→ Instructions for the task
Copy word for word the passage from the Robert Vadra news report below, between "New Delhi: Robert" and "8 April appearance.", inclusive.

→ Study text
========================================

New Delhi: Robert Vadra, businessman and son-in-law of Sonia Gandhi, Tuesday appeared before the Enforcement Directorate (ED) officials in connection with a money laundering probe, a week after his refusal to honour the ED summons for an 8 April appearance.
The money laundering case for which Vadra appeared before the officials at the ED headquarters in New Delhi concerns a 3.5-acre land acquired in Gurugram, Haryana.
Outside the HQ, Vadra told media persons that the agency summoned him because he recently spoke out on minority rights and questioned the ED timing immediately after he said he would enter active politics.
Priyanka Gandhi’s husband, Robert Vadra, has two more money laundering cases, including one linked to arms dealer Sanjay Bhandari, pending against him.
In the case linked to the Gurugram land acquisition through NRI businessman C.C. Thampi, the ED, in a December 2023 prosecution complaint, elaborated on Vadra’s alleged role.
The case
The money laundering case against Robert Vadra stems from an FIR by the Gurgaon police commissionerate on a complaint by one Surinder Sharma.
Based on the FIR at Kherki Daula police station, the ED registered its Enforcement Case Information Report in January 2019 against Vadra’s firm Skylight Hospitality, real-estate major DLF, and Congress’s Bhupider Singh Hooda, the Haryana chief minister at the time, from 2005 to 2014.
The ED registered its Enforcement Case Information Report in January 2019 over alleged irregularities by Skylight Hospitality in acquiring the land concerned and its subsequent transfer to DLF in 2012.
Measuring nearly 3.5 acres, the land lies in Shikohpur village, Gurugram.
Sharma alleged in his complaint Skylight Hospitality purchased the land from Onkareshwar Properties at Rs 7.5 crore in 2008, later selling it to DLF Universal Limited, a DLF subsidiary, at Rs 58 crore in September 2012.

========================================

→ Provided information
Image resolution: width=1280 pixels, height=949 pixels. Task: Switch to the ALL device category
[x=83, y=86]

========================================

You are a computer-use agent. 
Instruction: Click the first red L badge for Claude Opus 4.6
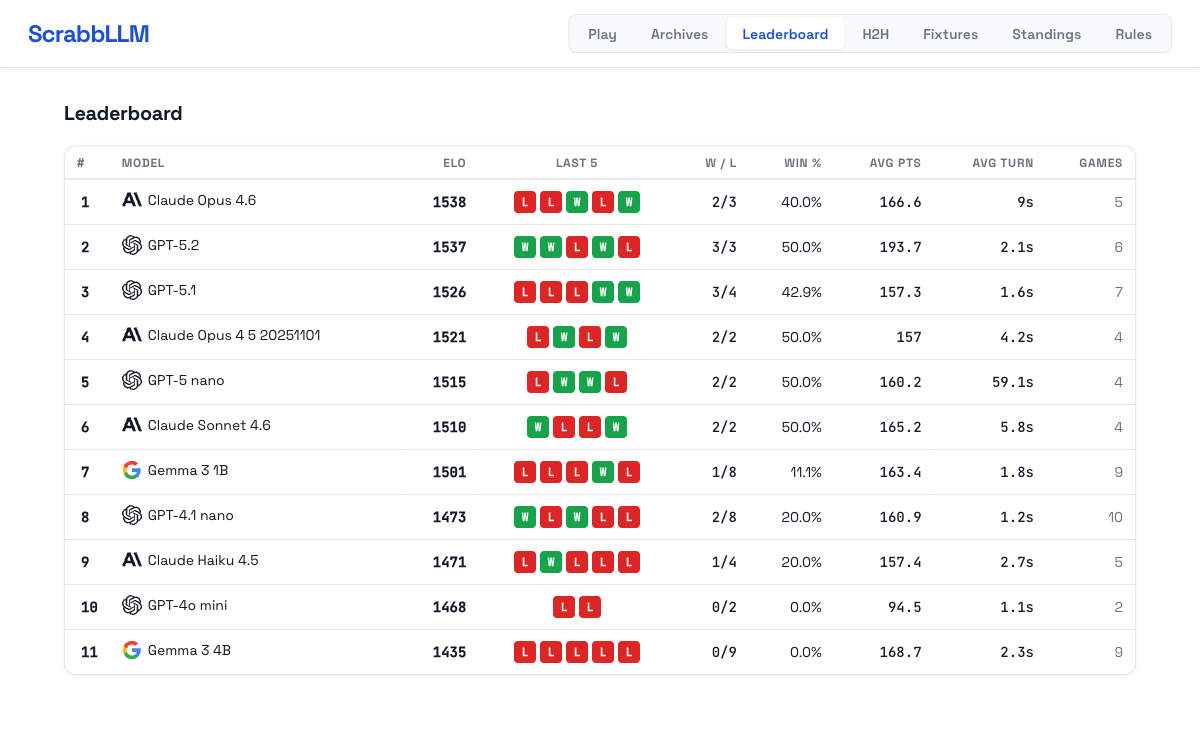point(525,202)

========================================

→ Exercise output
New Delhi: Robert Vadra, businessman and son-in-law of Sonia Gandhi, Tuesday appeared before the Enforcement Directorate (ED) officials in connection with a money laundering probe, a week after his refusal to honour the ED summons for an 8 April appearance.